We find that the easiest way to understand a model’s
document classification decision is by evaluating small text
snippets and identifying the ones that support the
classification under examination. For the purposes of this
paper, we considered a text snippet to be a small passage of
words within a document usually ranging from 50 to 200
words. In legal document review, a document can be
considered responsive when one or more of its text snippets
are responsive and contain relevant information. Therefore,
if predictive coding could locate these responsive snippets,
attorneys could easily evaluate the model’s document
classification decision. In this scenario, it would be simple to
explain why the model made its classification decision and
this would help further minimize the black box nature of
predictive coding. In addition to creating an explainable
result, explainable predictive coding could enhance the
overall document review process by reducing the time to
review documents. Consider a scenario where attorneys only
need to focus on the review of a responsive text snippet and
not the entire text of a document this would significantly
speed up the review process and decrease the cost of the
review.
Explainable predictive coding is well-suited for the legal
document review process. It could also help improve
investigative scenarios by quickly pinpointing potentially
sensitive responsive content and enable a quick summary
review of a small number of high-scoring documents
snippets.
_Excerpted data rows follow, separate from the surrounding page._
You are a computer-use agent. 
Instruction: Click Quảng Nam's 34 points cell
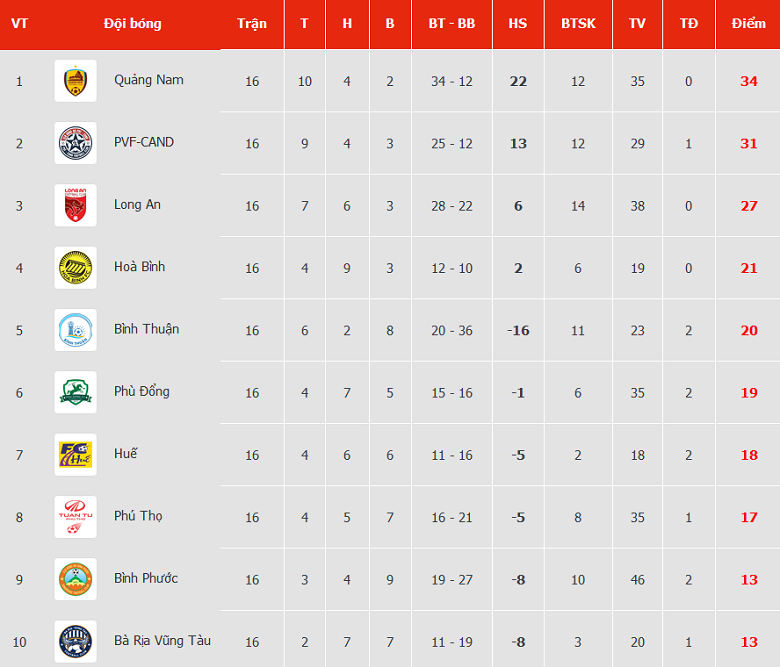749,81
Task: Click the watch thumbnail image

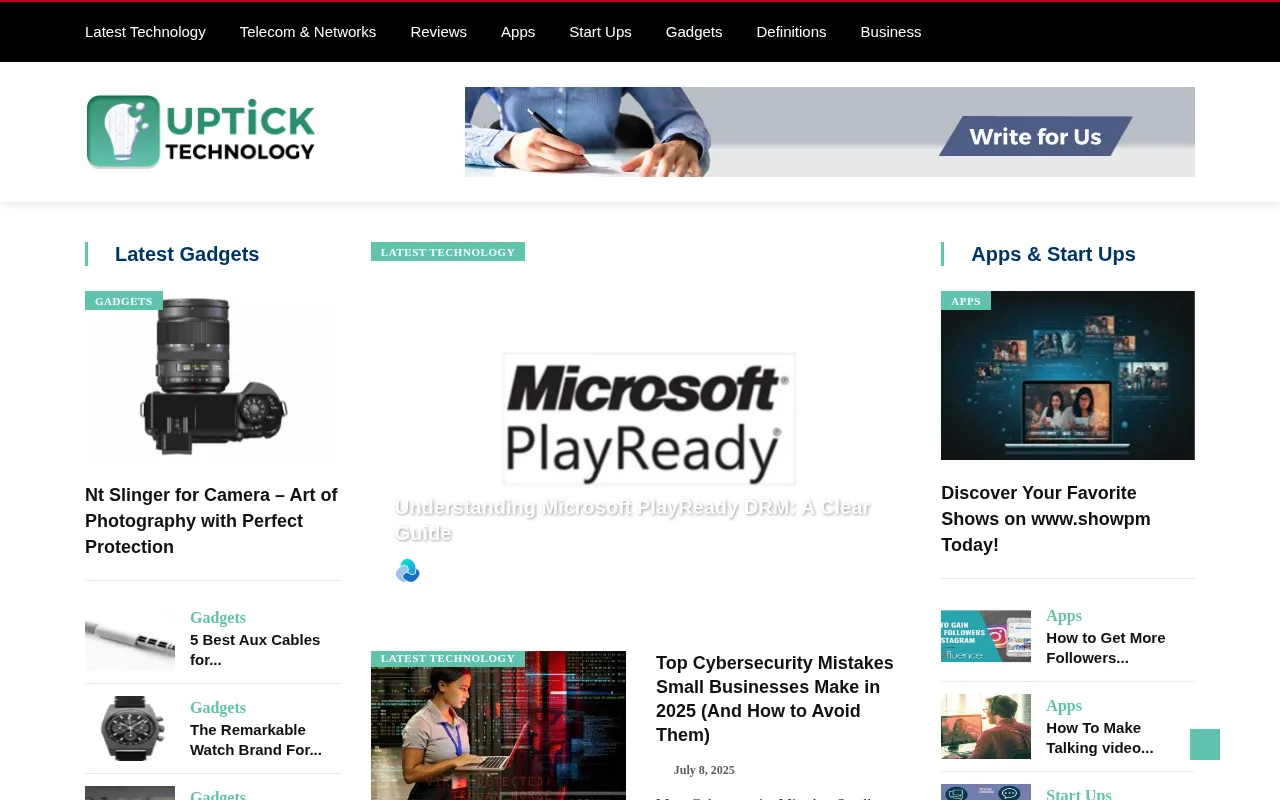Action: click(130, 728)
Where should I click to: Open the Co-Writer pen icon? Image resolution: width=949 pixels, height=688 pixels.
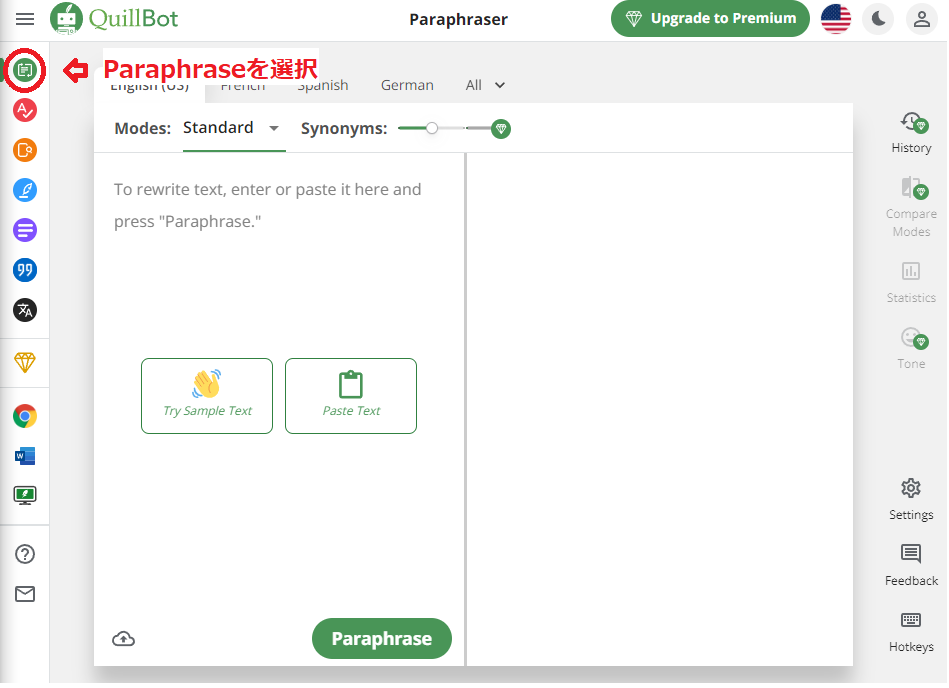point(25,190)
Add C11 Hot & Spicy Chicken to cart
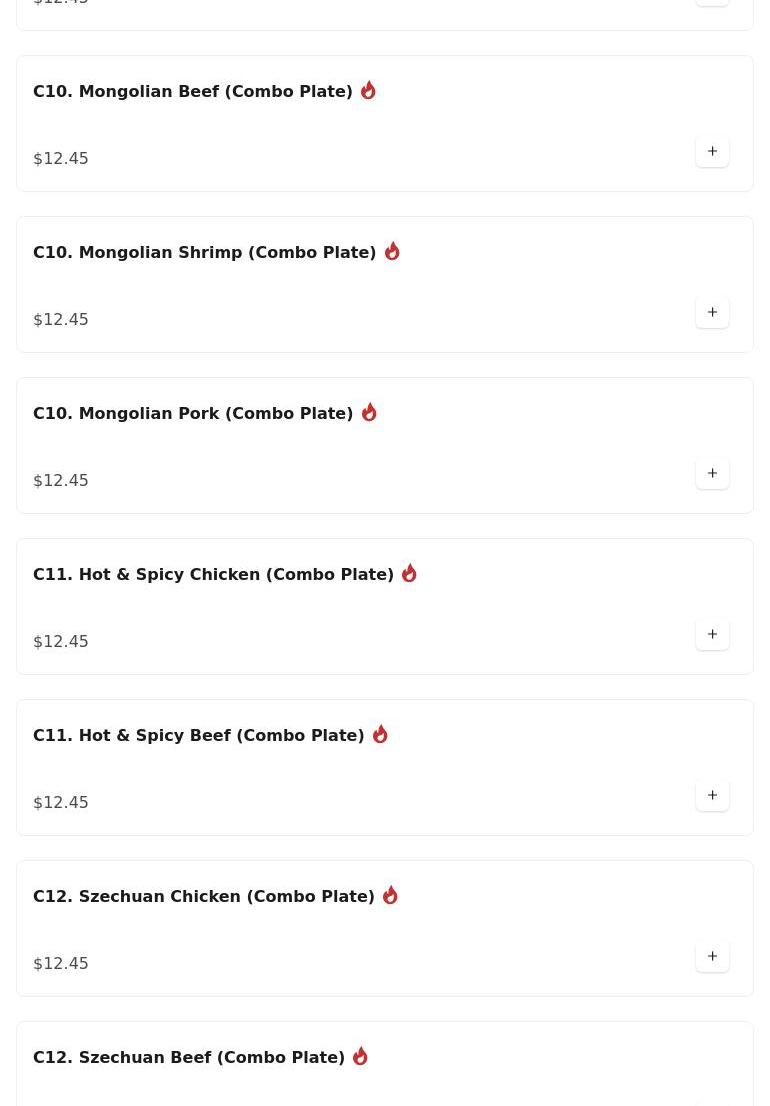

Quickly understanding the content in a data set
equips attorneys with the information they need to
effectively represent their clients.
This paper proposes the concept of explainable predictive
coding and simple explainable predictive modeling methods
as an effective means to locate responsive snippets within a
responsive document. We report our preliminary
experimental results using the data from an actual legal
matter, now concluded. The purpose of the paper is to
demonstrate the feasibility of explainable predictive coding.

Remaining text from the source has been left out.